══ RECORDS FOR PROCESSING ══

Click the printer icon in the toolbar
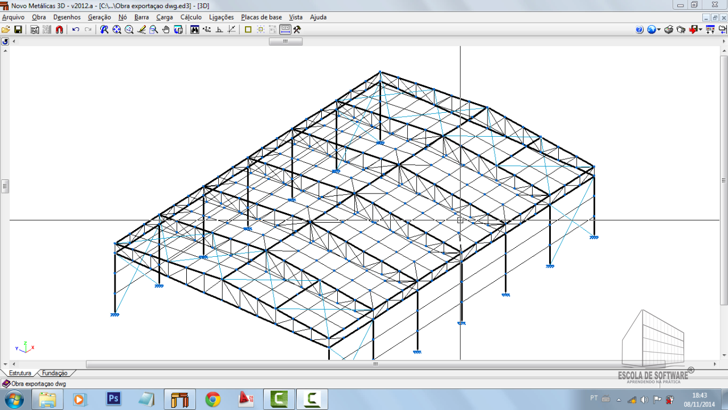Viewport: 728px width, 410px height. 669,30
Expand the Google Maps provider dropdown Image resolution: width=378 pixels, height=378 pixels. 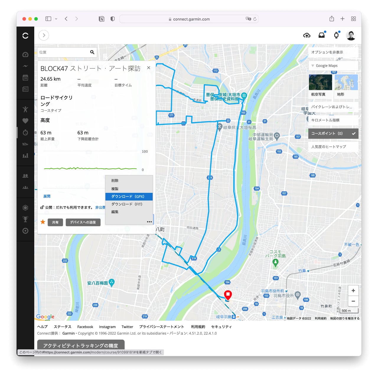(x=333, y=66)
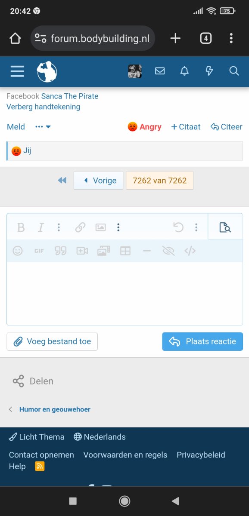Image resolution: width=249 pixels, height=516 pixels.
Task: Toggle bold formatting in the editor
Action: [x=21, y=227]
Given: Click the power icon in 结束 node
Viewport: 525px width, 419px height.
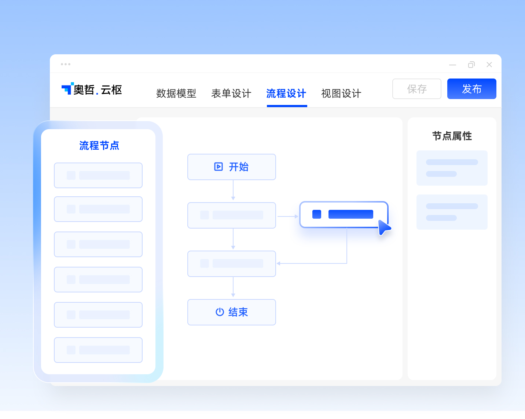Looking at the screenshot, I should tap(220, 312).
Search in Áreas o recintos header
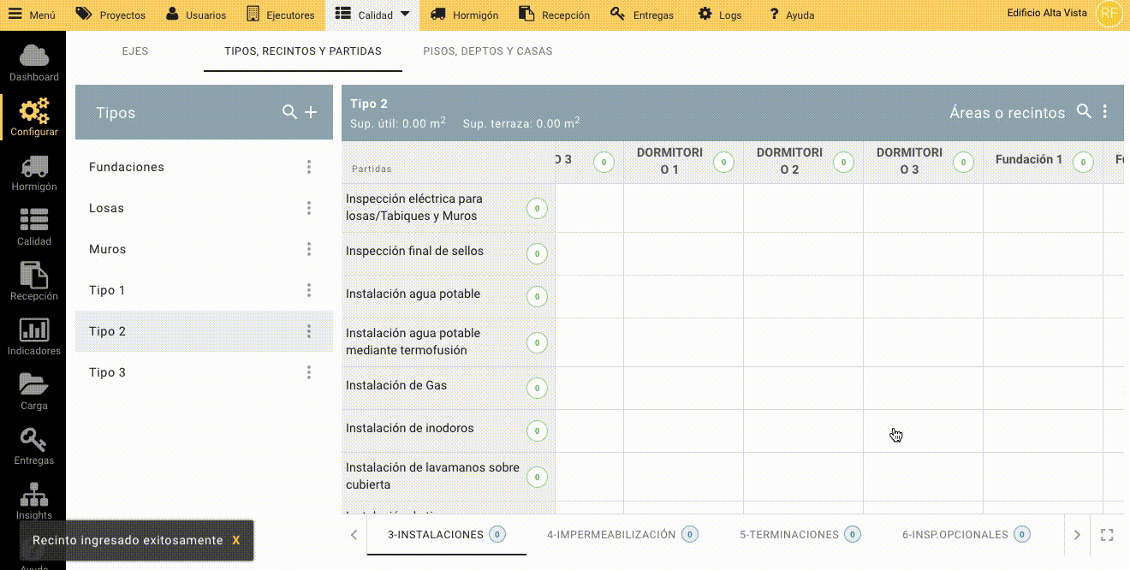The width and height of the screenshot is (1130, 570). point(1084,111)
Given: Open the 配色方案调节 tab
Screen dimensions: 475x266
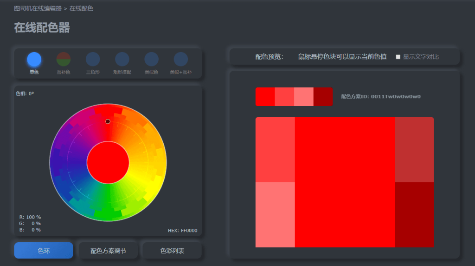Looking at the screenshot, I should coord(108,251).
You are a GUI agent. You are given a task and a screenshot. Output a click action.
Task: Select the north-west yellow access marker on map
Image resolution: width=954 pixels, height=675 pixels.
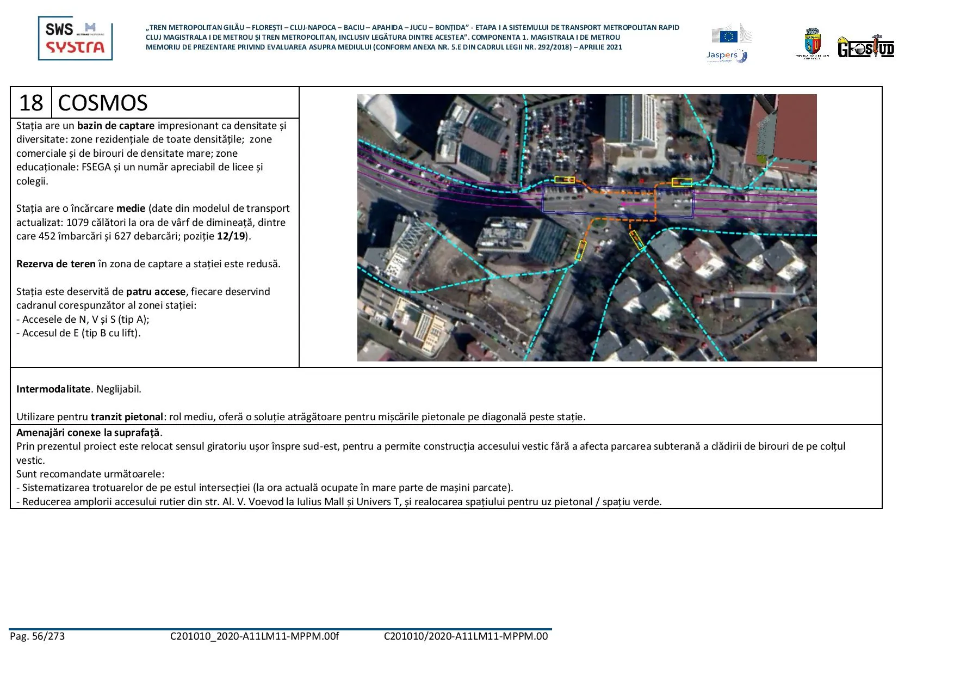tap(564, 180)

═══
══ RECORDS FOR PROCESSING ══

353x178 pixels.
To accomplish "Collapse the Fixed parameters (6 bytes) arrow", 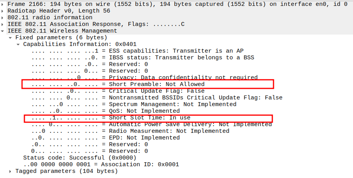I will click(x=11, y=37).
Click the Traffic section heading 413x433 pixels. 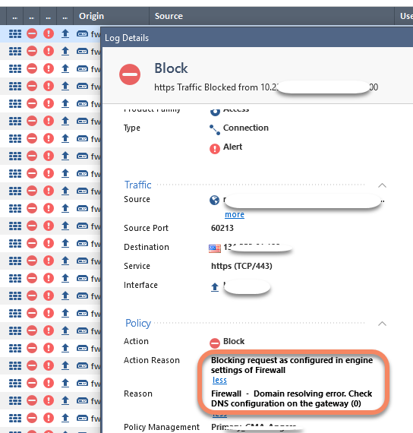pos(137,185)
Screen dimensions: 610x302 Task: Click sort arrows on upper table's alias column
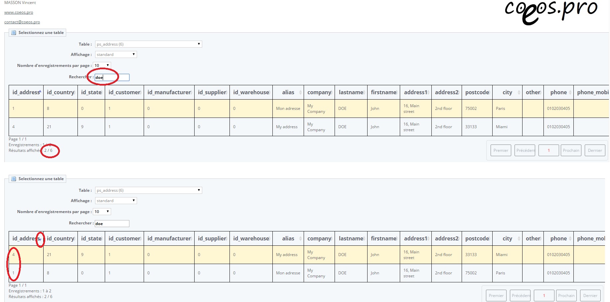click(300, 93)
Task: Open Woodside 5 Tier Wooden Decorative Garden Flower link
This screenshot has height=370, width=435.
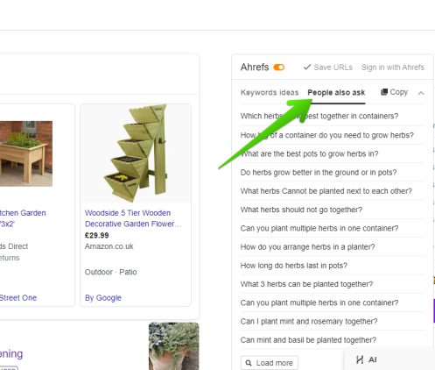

═══

> WHAT TO PRODUCE: Every line in the entries that contains the word "Open" should be counted, and the total stated alone.

> TASK ANSWER: 2